Scientific classification
- Kingdom: Plantae
- Clade: Tracheophytes
- Clade: Angiosperms
- Clade: Eudicots
- Clade: Rosids
- Order: Fabales
- Family: Fabaceae
- Subfamily: Caesalpinioideae
- Clade: Mimosoid clade
- Genus: Acacia
- Species: A. pusilla
- Binomial name: Acacia pusilla Maslin

= Acacia pusilla =

- Genus: Acacia
- Species: pusilla
- Authority: Maslin

Species of legume

Acacia pusilla is a shrub of the genus Acacia and the subgenus Phyllodineae the is endemic to south western Australia.

==Description==
The dome shaped shrub typically grows to a height of 0.1 to 0.3 m.

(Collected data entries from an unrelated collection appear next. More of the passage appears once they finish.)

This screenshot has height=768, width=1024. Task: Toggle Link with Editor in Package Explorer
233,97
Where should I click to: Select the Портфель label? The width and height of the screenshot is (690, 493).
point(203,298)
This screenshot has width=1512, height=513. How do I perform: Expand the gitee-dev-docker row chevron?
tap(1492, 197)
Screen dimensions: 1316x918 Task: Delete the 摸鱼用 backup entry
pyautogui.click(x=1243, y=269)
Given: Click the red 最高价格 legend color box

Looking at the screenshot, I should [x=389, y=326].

It has decumbent and hairy branchlets with persistent, setaceous and recurved stipules with a length of 1.5 to 3 mm. Like most species of Acacia it has phyllodes rather than true leaves. The crowded and grey-green and glabrous phyllodes are found on raised stem-projections and are patent to erect. The flat and linear phyllodes have a length of 5 to 13 mm and a width of 1 mm and are narrowed toward the base. It blooms from September to October and produces yellow flowers.

==Taxonomy==
The species was first formally described by the botanist Bruce Maslin in 1999 as part of the work The taxonomy of fifty-five species of Acacia, primarily Western Australian, in section Phyllodineae as published in the journal Nuytsia. It was reclassified as Racosperma pusillum by Leslie Pedley in 2003 and transferred back to genus Acacia in 2014. It is closely related to Acacia rhamphophylla and resembles Acacia lachnophylla.

==Distribution==
It is native to an area along the south coast in the Goldfields-Esperance region of Western Australia from around Esperance in the west to around Israelite Bay in the east where it is found around the margins of salt lakes and on sandplains growing in sandy-clay soils often around limestone. The bulk of the population is found in the Ravensthorpe Range situated on the lower slopes often around watercourses as a part of dense mallee shrub and woodland communities.